# Baroque Keyboard Music That Translates Best On Piano



## starthrower

I can't really listen to too much harpsichord, so I want to start a discussion about baroque keyboard works that sound great played on piano, and the best pianists to listen to. And my idea of great is not too overly staccato, or pianists that have a way of softening the staccato phrases and making the music more graceful and legato sounding on piano.

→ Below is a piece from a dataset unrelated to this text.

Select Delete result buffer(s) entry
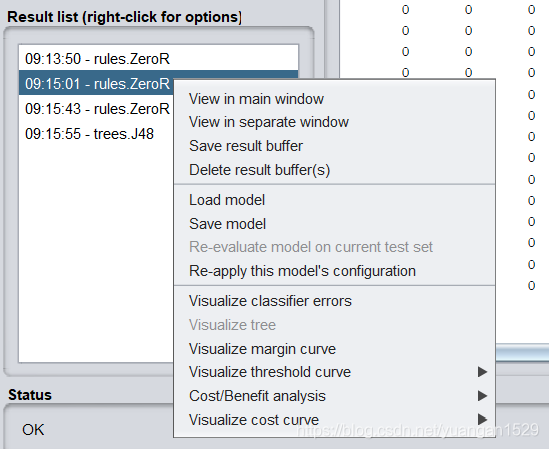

I guess Glenn Gould wouldn't like this, but honestly, I don't like the way he starts off the Well Tempered Clavier. It sounds too much like finger exercises. I much prefer Richter. And I just discovered a woman named Marcelle Meyer, and I like the way she plays Scarlatti. She does actually play fairly staccato phrases, but there's a French gracefulness to it that appeals to me, and she has a beautiful soft touch, so I'm looking for more of the same. Thanks!


----------



## tdc

That is a nice recording. Well these things really come down to personal taste. I really like the harpsichord myself, but I would suggest you check out Schiff's recordings of Bach and Angela Hewitt's recordings of F. Couperin's music.


----------



## tdc

This is nice too.


----------



## starthrower

tdc said:


> That is a nice recording. Well these things really come down to personal taste. I really like the harpsichord myself, but I would suggest you check out Schiff's recordings of Bach and Angela Hewitt's recordings of F. Couperin's music.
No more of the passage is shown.